● **EXERCISE AIM**
Take every line from the one containing "Expand the Party Name sort dropdown arrow" down to the final line, swap "dropdown" for "drop-down", and change nothing else. Leave the pictures out of your answer.

● **MATERIAL FOR THIS TASK**
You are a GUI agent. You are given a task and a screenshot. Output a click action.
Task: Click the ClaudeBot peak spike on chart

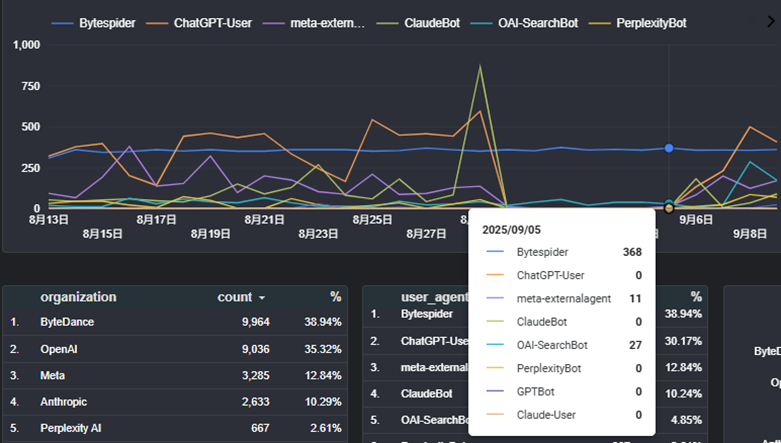481,67

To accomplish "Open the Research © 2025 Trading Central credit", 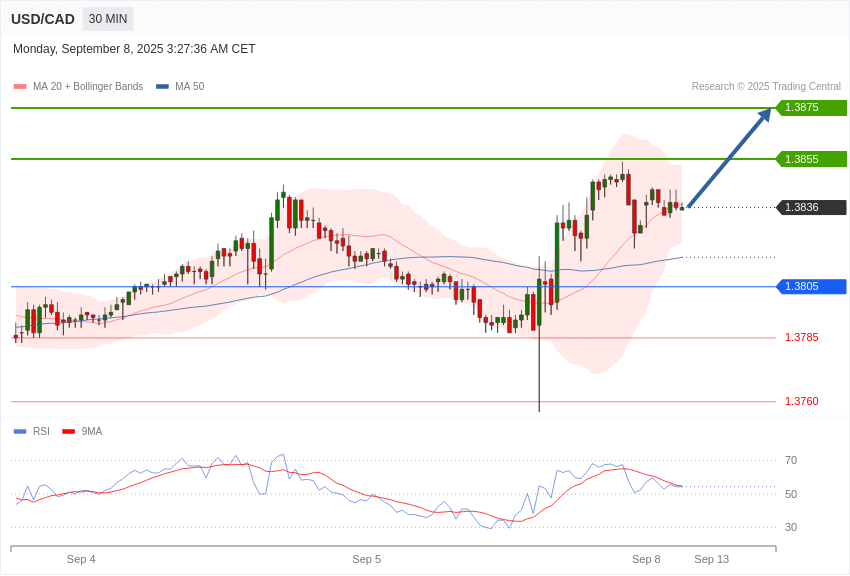I will (x=766, y=87).
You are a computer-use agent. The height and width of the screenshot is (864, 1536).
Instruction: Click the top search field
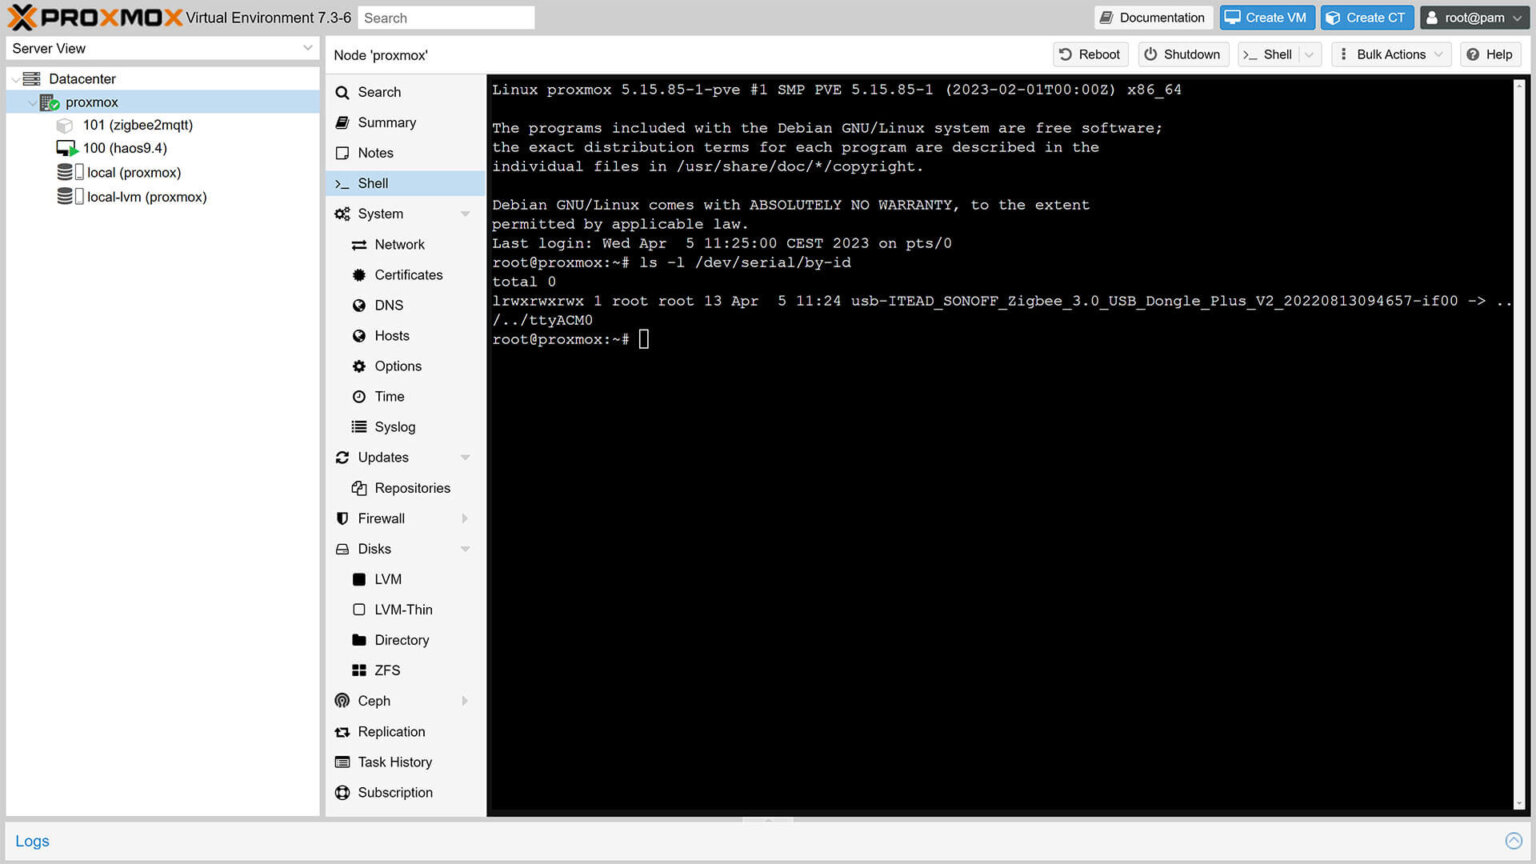446,17
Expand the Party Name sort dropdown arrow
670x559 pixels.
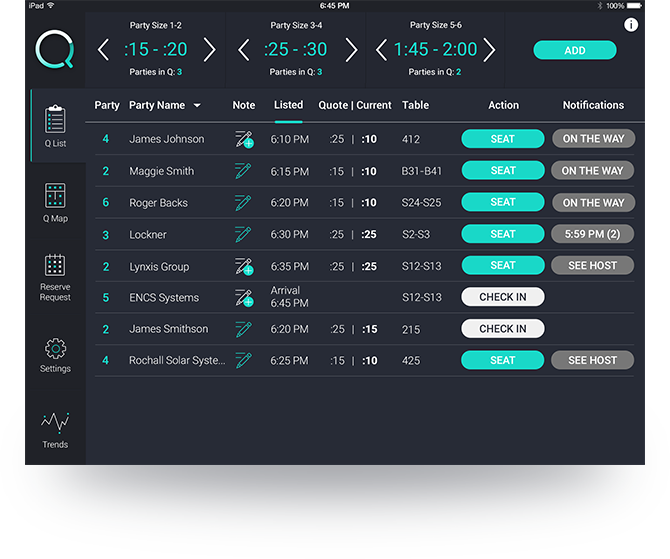197,106
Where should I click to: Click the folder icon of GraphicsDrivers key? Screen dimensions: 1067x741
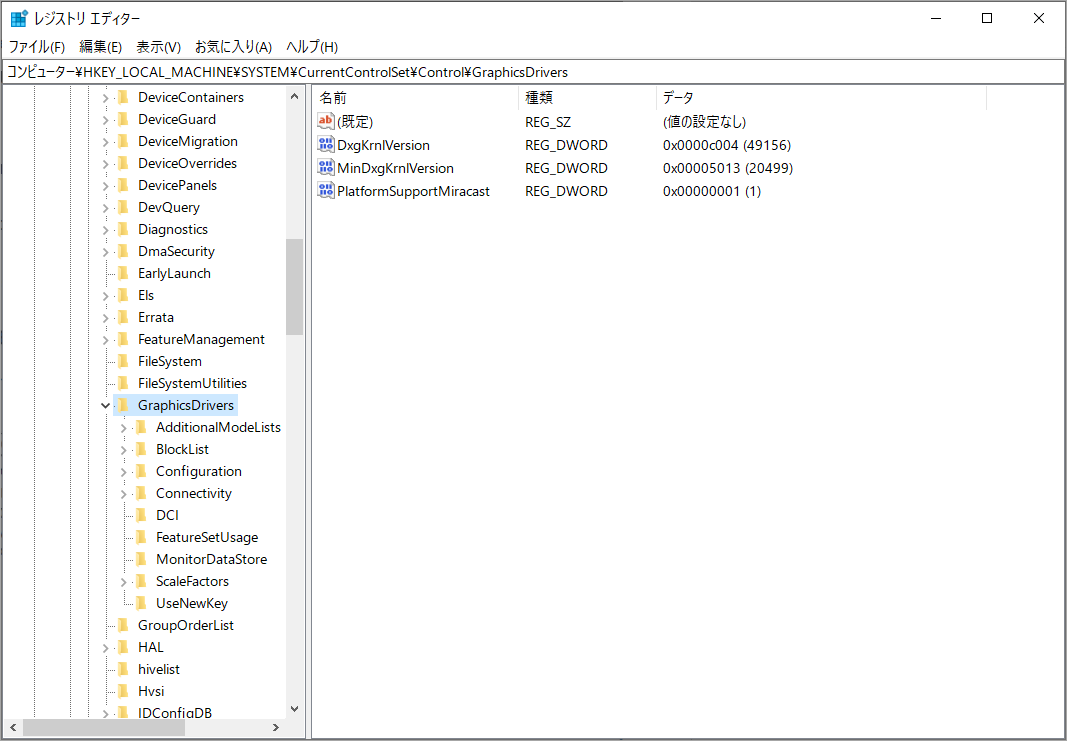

● **THE ANSWER**
Expand the Party Name sort drop-down arrow
670x559 pixels.
197,106
Where should I click to: Click the folder icon of GraphicsDrivers key? Screen dimensions: 1067x741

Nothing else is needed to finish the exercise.